***** SUPPLIED DATA

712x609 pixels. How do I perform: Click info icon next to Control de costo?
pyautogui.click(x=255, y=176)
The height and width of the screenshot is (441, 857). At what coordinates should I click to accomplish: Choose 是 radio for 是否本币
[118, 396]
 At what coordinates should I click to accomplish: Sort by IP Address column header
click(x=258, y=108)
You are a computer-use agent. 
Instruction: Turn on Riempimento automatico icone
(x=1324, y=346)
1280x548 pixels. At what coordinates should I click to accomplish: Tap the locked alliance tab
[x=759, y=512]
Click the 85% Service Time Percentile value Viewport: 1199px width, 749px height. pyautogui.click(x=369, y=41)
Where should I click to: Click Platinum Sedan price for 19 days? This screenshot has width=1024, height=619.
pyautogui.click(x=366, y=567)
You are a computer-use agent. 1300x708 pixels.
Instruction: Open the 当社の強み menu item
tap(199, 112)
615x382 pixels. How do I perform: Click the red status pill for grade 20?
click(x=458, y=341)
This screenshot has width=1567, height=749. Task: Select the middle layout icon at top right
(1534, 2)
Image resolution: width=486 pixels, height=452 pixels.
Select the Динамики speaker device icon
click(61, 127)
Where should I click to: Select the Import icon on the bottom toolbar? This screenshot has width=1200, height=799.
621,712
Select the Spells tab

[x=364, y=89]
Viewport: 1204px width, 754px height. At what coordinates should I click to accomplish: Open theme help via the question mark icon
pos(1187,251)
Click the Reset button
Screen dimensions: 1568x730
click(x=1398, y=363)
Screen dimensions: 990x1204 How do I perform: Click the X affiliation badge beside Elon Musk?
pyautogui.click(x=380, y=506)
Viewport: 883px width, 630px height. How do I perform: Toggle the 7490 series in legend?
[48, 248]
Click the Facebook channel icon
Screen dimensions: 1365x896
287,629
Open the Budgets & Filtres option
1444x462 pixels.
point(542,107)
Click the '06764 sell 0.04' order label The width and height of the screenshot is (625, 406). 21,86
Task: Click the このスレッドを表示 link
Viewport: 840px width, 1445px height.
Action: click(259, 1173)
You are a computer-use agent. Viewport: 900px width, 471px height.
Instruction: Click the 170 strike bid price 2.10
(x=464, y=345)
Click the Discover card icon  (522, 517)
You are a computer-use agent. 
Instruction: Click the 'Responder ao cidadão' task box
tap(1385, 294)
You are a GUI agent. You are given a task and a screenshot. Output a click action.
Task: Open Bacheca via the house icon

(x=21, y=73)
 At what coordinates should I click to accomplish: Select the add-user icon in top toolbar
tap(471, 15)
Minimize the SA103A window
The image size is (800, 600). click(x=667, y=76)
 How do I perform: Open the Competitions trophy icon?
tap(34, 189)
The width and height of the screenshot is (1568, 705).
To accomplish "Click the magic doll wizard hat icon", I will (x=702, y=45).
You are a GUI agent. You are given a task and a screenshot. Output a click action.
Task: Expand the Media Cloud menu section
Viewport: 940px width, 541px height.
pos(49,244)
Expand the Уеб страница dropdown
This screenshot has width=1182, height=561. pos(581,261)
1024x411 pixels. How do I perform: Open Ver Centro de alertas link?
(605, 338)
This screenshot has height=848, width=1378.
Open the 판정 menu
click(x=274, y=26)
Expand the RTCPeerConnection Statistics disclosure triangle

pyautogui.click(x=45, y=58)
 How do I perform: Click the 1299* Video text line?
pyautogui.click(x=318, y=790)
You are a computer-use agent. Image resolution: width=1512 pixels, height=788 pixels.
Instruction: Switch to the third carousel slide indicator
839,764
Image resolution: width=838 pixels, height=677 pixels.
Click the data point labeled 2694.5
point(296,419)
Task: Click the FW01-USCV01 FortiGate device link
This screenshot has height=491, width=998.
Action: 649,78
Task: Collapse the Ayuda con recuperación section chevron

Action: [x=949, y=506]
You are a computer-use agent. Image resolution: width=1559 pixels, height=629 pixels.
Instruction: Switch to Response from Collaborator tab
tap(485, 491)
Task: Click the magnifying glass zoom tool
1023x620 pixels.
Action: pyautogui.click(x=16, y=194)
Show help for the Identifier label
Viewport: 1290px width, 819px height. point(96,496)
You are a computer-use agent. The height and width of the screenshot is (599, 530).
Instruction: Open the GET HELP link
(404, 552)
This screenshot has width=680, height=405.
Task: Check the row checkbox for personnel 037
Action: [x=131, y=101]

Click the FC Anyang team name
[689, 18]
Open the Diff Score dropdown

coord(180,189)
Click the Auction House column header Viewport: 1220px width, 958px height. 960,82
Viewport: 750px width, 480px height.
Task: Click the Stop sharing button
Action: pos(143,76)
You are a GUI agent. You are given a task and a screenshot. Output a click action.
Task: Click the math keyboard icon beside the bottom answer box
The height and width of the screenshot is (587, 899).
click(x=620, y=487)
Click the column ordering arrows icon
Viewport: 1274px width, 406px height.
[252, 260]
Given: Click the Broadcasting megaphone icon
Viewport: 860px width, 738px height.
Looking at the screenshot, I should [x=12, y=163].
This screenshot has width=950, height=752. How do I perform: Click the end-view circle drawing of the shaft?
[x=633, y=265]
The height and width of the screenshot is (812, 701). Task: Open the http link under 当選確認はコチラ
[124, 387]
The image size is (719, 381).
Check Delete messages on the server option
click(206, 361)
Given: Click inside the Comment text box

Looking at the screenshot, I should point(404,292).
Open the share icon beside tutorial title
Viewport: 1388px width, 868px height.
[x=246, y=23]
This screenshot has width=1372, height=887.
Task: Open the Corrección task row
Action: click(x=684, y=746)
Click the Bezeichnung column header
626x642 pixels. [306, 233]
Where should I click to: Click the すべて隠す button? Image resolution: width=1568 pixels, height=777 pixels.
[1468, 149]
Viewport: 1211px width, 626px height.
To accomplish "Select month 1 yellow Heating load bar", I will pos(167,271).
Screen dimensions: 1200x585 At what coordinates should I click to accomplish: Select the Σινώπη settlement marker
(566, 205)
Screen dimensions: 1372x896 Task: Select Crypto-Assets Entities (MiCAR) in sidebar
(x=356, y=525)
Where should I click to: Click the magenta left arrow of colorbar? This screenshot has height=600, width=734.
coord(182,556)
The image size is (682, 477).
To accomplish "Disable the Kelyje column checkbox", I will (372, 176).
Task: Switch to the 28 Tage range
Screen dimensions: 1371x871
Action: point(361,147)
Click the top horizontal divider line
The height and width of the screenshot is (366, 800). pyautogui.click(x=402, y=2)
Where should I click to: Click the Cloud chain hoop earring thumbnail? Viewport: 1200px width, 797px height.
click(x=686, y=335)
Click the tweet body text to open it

**********

[DIRECTIONS] Look through the records above and please copy every line in which the string "computer" occurs.

[EXERCISE RESULT]
You are a computer-use agent. 
You are a computer-use agent. 1300x708 pixels.
You are a computer-use agent. Viewport: 900px width, 471px height.
You are a computer-use agent. 
You are a computer-use agent. Image resolution: width=1512 pixels, height=788 pixels.
You are a computer-use agent. Image resolution: width=1559 pixels, height=629 pixels.
You are a computer-use agent. The height and width of the screenshot is (599, 530).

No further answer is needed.